Home DivertissementLe Festival de la Mer Rouge : Hommage à Umm Kulthum grâce à la restauration de deux films d’Ahmed Badrakhan

Le Festival de la Mer Rouge : Hommage à Umm Kulthum grâce à la restauration de deux films d’Ahmed Badrakhan

Djeddah : Le Festival de la Mer Rouge ressuscite des trésors du cinéma arabe et international

Djeddah, Arabie Saoudite – le Festival de la Mer Rouge, qui se déroule dans la vieille ville de Djeddah, a dévoilé une programmation exceptionnelle axée sur la restauration de films emblématiques. L’événement promet une plongée fascinante dans l’histoire du cinéma, avec une attention particulière portée à l’héritage de la légendaire Oum Kulthum.

Deux films de la star égyptienne, réalisés par Ahmed Badrakhan, seront présentés dans le cadre du program “Trésors de la Mer Rouge”.”Ode à l’espoir” (1937),l’un des premiers pas de Kulthum au théâtre,et “Aida” (1942),un drame poignant sur les défis rencontrés par les femmes artistes dans l’Égypte d’antan,seront restaurés pour l’occasion. Ces projections coïncident avec le 50e anniversaire de la disparition de l’icône de la musique arabe.

Le festival ne se limite pas au cinéma arabe. Il met également à l’honneur des œuvres internationales restaurées, comme le film indien “Amrawjan”, grâce à la collaboration des Archives nationales du film de l’Inde et de la National film Heritage Initiative, et le classique d’Alfred Hitchcock, “Enchanted”, restauré avec le soutien de la société de Martin Scorsese.

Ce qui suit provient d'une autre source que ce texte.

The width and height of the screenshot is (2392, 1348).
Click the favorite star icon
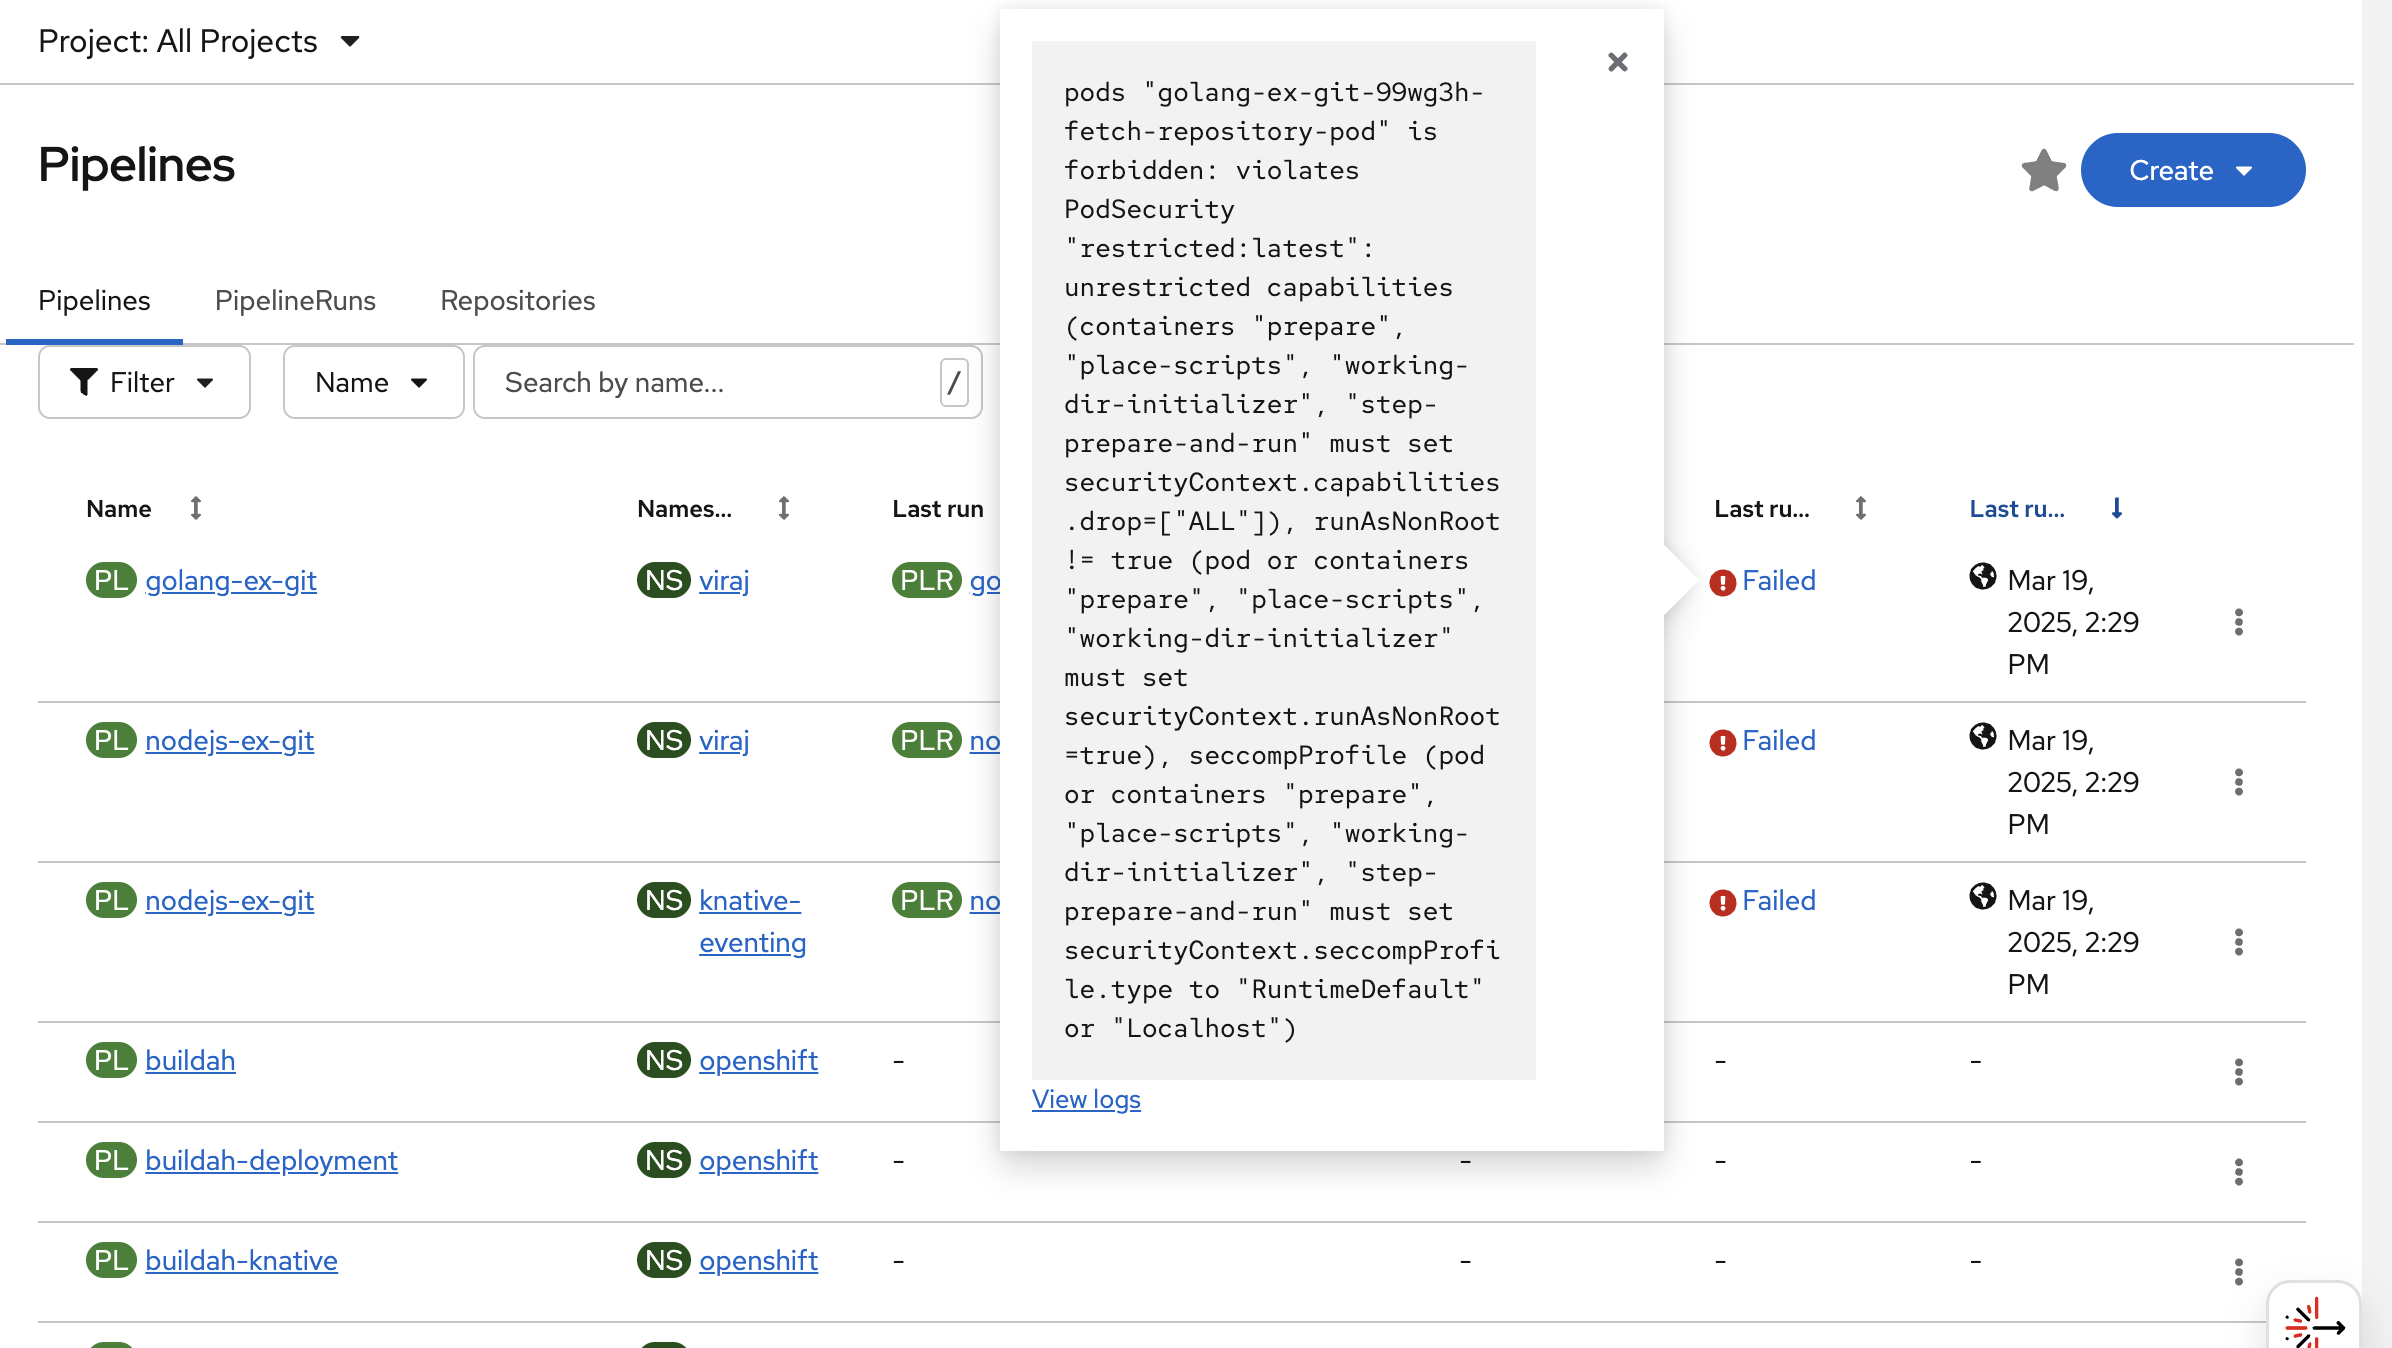[2043, 170]
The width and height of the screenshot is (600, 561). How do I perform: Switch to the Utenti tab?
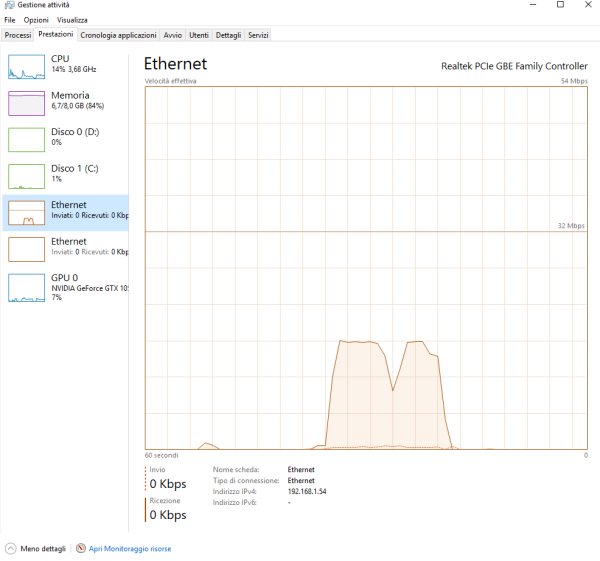199,36
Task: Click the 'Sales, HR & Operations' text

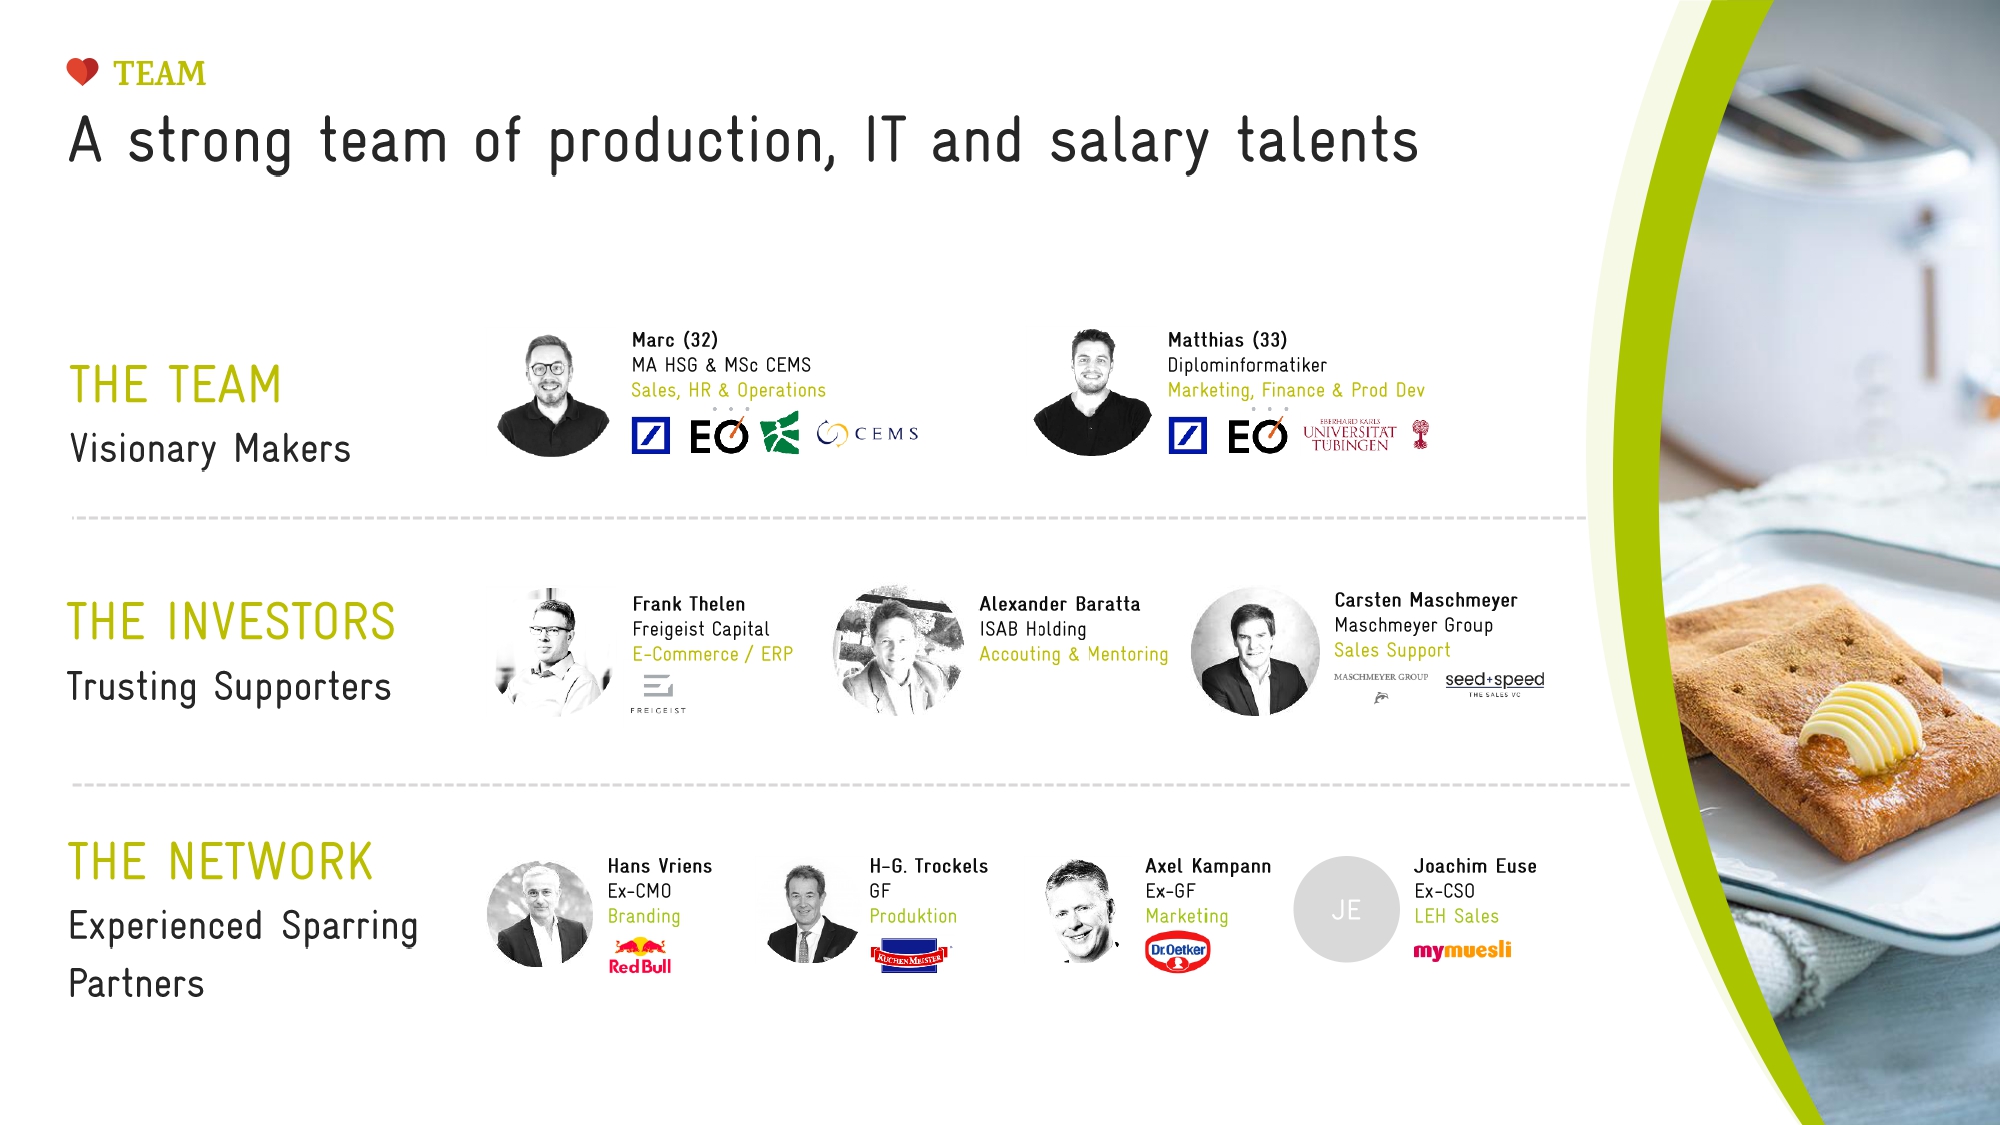Action: click(728, 390)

“Nous sommes honorés de contribuer à la préservation de l’héritage cinématographique d’Oum Kulthum”, a déclaré Faisal Baltoor, directeur exécutif du festival. “Notre engagement envers la sauvegarde de ce patrimoine unique et de grande qualité est au cœur de notre mission.”

Parallèlement aux classiques restaurés, le Festival de la Mer Rouge soutient les nouveaux talents. Onze courts métrages internationaux sont en compétition, représentant une diversité de cultures et de perspectives : “Appels à froid” (Myanmar), “Les quatre singes de la sagesse” (France), “Sans aucune goutte” (Inde), “Gardis bien” (Tchad), “Dans la vallée” (Malaisie), “Nsala” (congo), “Notre frère” (Kenya), “Le pays des hommes” (Géorgie), “Le septième mois” (Kirghizistan), “Les Aigles” (Afrique du Sud) et “Ce qui reste” (Inde).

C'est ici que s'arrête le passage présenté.